## Given task
Reproduce verbatim the lines between the line holding "Given: Expand the Add Nets(183) group" and the line holding "Action: coord(295,220)", inclusive.

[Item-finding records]
☆ ☆ ☆ ☆ ☆

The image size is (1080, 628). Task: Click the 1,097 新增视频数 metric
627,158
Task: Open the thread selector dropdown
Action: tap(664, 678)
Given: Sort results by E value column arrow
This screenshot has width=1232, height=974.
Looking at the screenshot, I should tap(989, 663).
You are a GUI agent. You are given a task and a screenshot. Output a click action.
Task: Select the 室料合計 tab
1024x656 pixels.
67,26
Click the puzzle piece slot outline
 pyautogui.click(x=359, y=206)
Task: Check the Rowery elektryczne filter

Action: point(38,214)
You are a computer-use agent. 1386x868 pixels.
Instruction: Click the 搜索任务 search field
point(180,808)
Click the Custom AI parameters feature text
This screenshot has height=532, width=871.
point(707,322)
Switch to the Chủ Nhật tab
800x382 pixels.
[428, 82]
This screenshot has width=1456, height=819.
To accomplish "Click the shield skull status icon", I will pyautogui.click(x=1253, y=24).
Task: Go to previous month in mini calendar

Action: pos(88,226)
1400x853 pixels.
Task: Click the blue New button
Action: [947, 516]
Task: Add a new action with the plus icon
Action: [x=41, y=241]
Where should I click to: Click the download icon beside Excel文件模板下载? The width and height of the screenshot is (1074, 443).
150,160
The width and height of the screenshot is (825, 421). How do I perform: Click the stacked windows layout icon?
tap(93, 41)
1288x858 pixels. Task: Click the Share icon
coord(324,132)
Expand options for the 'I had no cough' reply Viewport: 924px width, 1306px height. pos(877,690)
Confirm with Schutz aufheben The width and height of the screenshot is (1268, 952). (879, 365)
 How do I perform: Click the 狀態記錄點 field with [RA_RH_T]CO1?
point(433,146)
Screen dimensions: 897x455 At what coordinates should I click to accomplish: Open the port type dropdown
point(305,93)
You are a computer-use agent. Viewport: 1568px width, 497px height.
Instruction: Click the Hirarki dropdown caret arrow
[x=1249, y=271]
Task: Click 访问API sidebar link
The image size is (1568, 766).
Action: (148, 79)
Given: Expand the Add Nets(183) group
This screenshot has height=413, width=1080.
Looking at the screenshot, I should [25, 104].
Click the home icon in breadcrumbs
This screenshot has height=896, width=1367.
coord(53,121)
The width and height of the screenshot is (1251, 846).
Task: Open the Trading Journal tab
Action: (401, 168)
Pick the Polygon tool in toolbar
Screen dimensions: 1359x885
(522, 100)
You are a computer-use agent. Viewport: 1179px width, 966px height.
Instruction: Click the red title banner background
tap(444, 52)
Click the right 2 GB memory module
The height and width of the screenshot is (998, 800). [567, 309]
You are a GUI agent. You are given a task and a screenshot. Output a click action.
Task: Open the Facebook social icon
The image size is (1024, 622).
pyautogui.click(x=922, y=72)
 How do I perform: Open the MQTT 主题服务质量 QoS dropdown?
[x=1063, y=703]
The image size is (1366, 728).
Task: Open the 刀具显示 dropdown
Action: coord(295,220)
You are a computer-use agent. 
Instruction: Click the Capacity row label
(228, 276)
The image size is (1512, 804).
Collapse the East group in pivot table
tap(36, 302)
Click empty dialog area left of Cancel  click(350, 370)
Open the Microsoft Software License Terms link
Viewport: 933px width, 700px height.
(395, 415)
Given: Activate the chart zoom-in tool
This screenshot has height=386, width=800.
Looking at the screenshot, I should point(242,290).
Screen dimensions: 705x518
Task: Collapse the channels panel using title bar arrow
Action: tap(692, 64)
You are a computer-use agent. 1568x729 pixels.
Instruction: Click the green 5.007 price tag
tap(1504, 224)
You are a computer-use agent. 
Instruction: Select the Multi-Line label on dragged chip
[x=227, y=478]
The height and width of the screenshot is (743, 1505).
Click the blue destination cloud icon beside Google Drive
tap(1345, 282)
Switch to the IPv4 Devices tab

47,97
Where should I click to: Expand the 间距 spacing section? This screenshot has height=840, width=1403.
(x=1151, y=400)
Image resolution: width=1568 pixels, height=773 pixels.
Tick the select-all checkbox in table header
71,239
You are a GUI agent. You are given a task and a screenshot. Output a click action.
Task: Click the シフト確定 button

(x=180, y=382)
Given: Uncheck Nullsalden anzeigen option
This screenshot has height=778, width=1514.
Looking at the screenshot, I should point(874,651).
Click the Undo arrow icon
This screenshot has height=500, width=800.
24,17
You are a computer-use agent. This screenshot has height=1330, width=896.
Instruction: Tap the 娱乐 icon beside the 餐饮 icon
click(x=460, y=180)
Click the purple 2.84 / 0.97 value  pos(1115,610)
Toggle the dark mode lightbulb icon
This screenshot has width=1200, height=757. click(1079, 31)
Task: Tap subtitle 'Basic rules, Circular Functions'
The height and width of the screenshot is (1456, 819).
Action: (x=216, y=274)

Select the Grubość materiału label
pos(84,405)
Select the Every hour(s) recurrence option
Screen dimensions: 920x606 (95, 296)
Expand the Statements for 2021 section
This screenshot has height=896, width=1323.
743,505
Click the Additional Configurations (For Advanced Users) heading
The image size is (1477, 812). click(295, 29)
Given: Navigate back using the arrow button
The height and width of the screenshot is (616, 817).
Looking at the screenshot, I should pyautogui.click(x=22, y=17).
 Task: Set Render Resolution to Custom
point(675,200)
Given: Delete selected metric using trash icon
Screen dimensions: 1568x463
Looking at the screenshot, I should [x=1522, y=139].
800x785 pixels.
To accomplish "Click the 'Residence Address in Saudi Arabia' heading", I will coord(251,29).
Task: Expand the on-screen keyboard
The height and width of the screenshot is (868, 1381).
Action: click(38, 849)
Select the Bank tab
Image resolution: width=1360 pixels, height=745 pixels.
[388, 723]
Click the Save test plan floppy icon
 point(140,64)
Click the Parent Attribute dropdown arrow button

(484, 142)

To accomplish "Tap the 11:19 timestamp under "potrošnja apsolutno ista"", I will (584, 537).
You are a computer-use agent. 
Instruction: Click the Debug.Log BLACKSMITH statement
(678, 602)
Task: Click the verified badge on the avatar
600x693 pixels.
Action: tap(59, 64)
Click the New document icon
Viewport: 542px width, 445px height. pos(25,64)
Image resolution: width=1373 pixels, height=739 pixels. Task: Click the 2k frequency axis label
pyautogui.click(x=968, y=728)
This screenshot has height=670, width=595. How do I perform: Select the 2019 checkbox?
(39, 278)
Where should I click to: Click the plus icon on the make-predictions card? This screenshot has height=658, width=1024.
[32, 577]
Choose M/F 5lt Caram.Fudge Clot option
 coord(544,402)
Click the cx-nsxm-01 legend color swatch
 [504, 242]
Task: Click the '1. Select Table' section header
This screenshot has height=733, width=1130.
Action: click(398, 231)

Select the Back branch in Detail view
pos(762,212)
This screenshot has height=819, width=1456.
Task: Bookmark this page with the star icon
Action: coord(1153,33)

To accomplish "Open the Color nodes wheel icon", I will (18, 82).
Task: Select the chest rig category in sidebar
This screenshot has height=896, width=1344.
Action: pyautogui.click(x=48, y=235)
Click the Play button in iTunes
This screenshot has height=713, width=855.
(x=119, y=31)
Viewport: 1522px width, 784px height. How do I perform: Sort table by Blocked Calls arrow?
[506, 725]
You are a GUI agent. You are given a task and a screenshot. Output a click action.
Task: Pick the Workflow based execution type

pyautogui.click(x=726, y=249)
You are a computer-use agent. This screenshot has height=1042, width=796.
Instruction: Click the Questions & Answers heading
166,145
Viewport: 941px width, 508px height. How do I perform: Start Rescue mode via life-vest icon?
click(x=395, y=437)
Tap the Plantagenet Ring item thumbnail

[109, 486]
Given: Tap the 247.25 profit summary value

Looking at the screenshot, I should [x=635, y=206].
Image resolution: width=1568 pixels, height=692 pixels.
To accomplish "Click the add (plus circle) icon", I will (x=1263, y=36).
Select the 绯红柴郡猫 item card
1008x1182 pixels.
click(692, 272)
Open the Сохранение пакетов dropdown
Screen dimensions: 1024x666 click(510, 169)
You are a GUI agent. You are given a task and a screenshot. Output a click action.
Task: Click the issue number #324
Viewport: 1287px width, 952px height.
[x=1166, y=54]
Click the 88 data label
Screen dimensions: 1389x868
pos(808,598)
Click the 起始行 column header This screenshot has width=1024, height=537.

☆ ☆ ☆ ☆ ☆

## Written solution
Given: Expand the Add Nets(183) group
This screenshot has height=413, width=1080.
Looking at the screenshot, I should [25, 104].
Click the home icon in breadcrumbs
This screenshot has height=896, width=1367.
coord(53,121)
The width and height of the screenshot is (1251, 846).
Task: Open the Trading Journal tab
Action: (401, 168)
Pick the Polygon tool in toolbar
Screen dimensions: 1359x885
(522, 100)
You are a computer-use agent. Viewport: 1179px width, 966px height.
Instruction: Click the red title banner background
tap(444, 52)
Click the right 2 GB memory module
The height and width of the screenshot is (998, 800). [567, 309]
You are a GUI agent. You are given a task and a screenshot. Output a click action.
Task: Open the Facebook social icon
The image size is (1024, 622).
pyautogui.click(x=922, y=72)
 How do I perform: Open the MQTT 主题服务质量 QoS dropdown?
[x=1063, y=703]
The image size is (1366, 728).
Task: Open the 刀具显示 dropdown
Action: coord(295,220)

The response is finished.